So your home gets too hot and you are looking for ways of addressing the challenge. But how can you do it without installing another appliance and tapping for more electrical juice into the grid?
My fellow Acterra, Green@Home volunteer – Tom Kabat presented this on the forum and it was too good not to pass it along. He was kind to give his permission to to share these creative alternatives that he had discovered for reducing the temperatures in your house before installing a whole house fan or an AC unit (no it does not involve taking an ice bath).
Reduce internal gains by:
- Lowering summer electric use (that turns to heat) e.g. use LED lighting, XBox and DVR etc on smart-strips, Energy Star fridge and other appliances.

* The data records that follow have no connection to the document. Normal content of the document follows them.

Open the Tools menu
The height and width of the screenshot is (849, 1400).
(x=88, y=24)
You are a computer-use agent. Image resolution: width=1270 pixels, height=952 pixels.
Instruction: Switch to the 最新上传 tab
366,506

- As demonstrated at this instructable here, you can lower your shower heat gain to house by enclosing the shower stall (I put a temporary plastic sheet over the top of mine 6 years ago and it saves us gas and water and keeps our bathroom dry.) It let’s me comfortably turn off the water while I stay warm and soap up, saving even more gas and water. After our showers we open the stall door to let remaining water drops evaporate into the house per normal. It works amazingly well and saves water, gas, carbon, bathroom rot, and suffering. It gives me a better shower with no compromise. It even lets me shower at the same comfort level with a lower water heater temperature since I’m able to isolate the shower and not accidentally using the shower to heat and humidify and slime the walls of the whole room.
Reduce external gains:
- Shade the house (particularly shade the Roof with solar panels and shade the East and West walls with trees, hops vines, sunflowers etc. We also shade our east and west porches with old venetian blinds that extend down to a few inches above head level. We raise them in winter to let more sun/light in;
- Increase the external reflectance levels to bounce that sunlight back into space. e.g. better reflecting shingles or roof coating, lighter color wall paint;
- Add even more insulation to ceiling and to East and West walls in particular;
- Add radiant barrier to attic rafters;
- Vent attic heat by installing a simple Solar PV powered attic ventilator;
- Passively vent room heat by adding a small (e.g. sub 2 foot) operable skylight with screen. Larger skylights add more issues. (Intermediately, You could even build a box frame to attach a cheap square room fan to power exhaust through the skylight)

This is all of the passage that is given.